### ASSIGNMENT
From the entries below, return every line that includes the word "screenshot".

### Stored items

____________________

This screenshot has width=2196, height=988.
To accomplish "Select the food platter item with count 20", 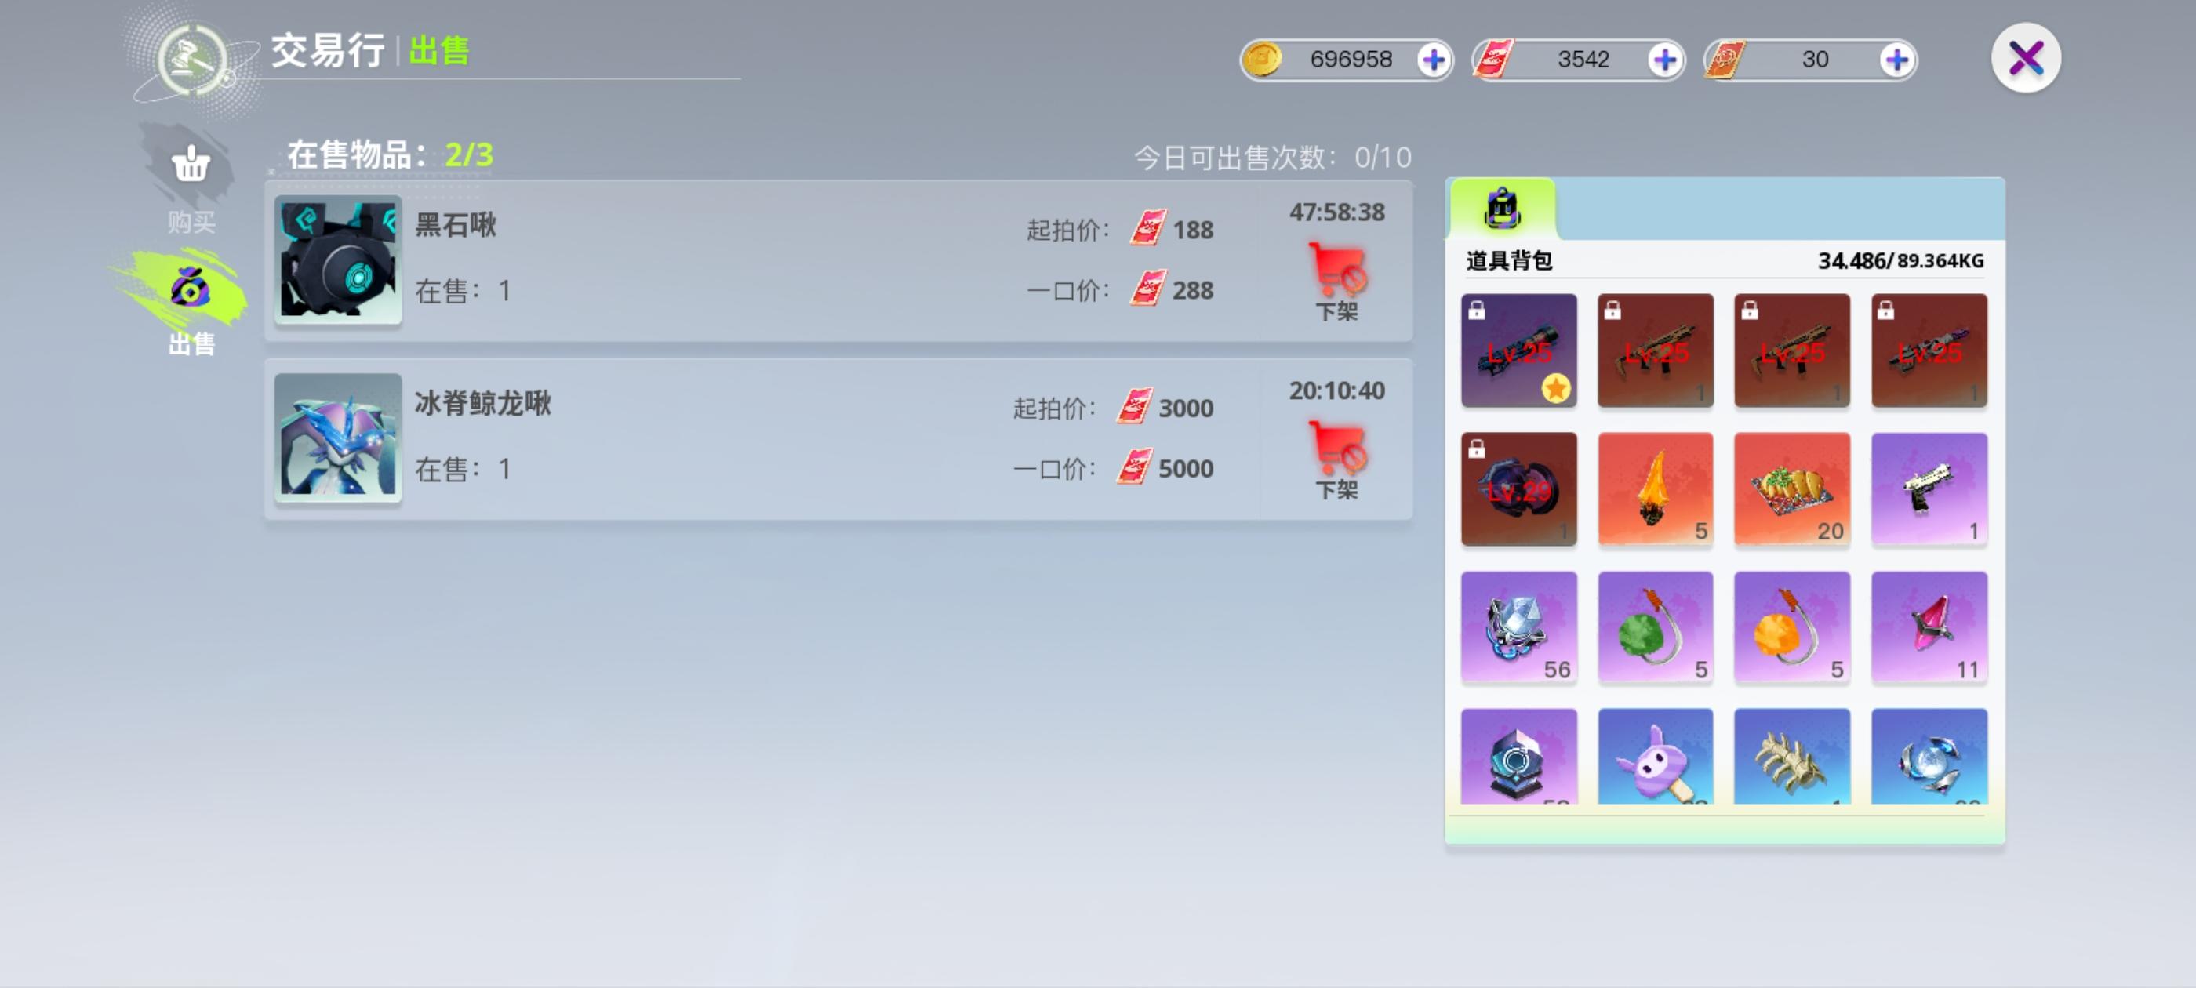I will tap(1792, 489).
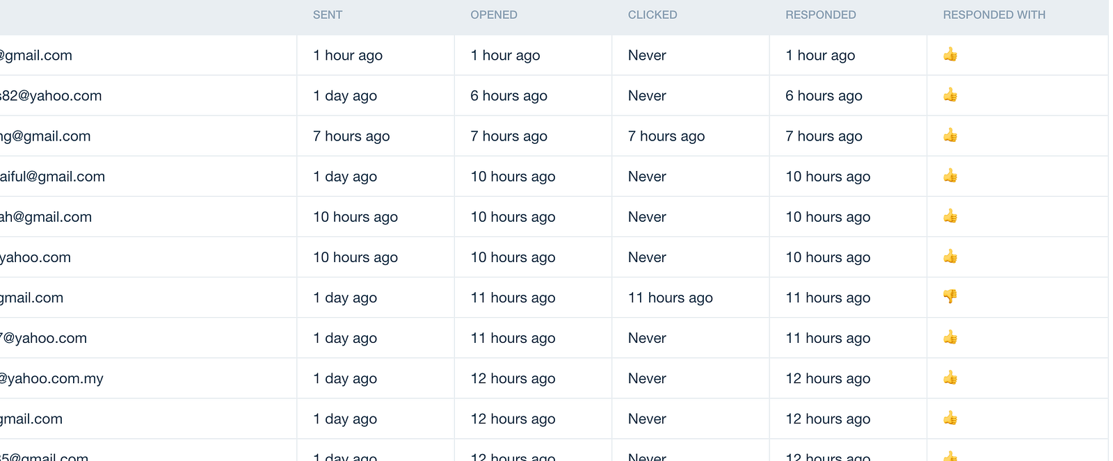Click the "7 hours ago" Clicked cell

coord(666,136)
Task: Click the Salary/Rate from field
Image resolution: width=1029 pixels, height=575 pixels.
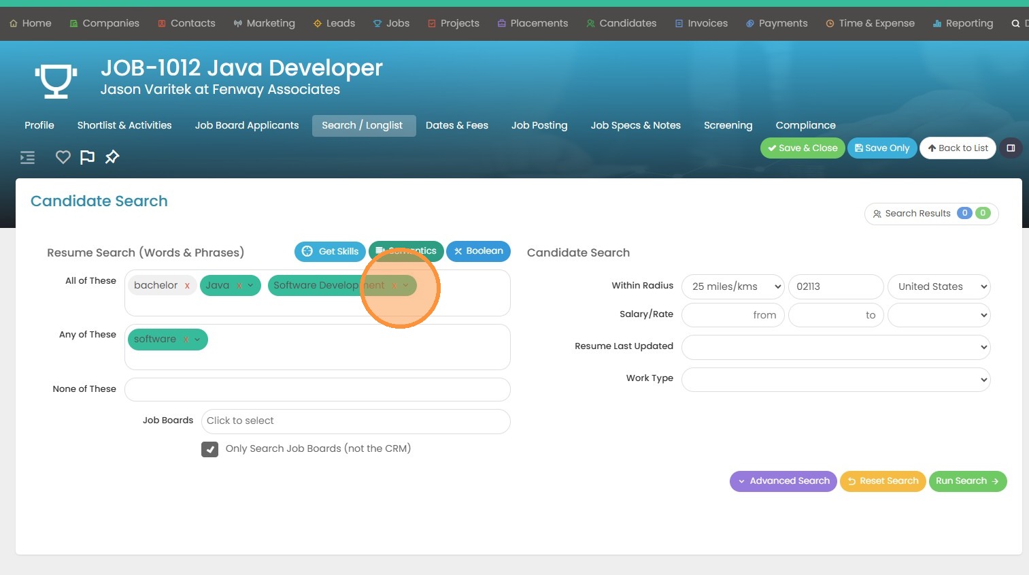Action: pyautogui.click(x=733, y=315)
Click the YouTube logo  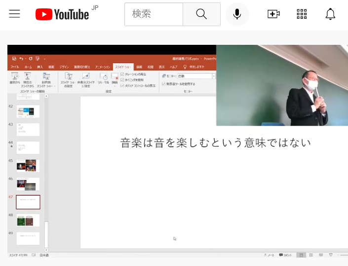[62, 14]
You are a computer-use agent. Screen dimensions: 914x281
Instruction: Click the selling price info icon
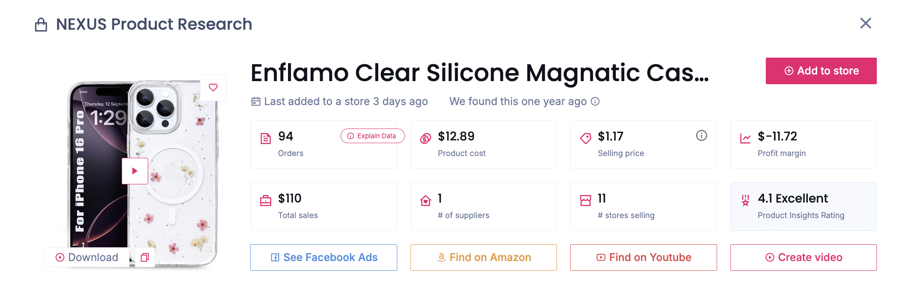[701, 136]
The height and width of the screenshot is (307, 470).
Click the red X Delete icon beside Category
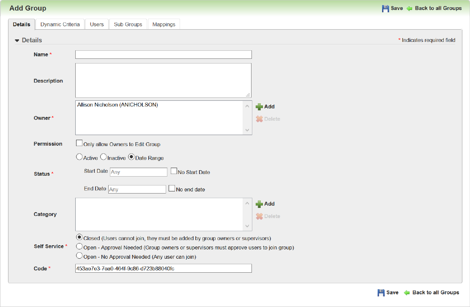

____________________

### REPLY
This screenshot has width=2196, height=988.
The height and width of the screenshot is (307, 470).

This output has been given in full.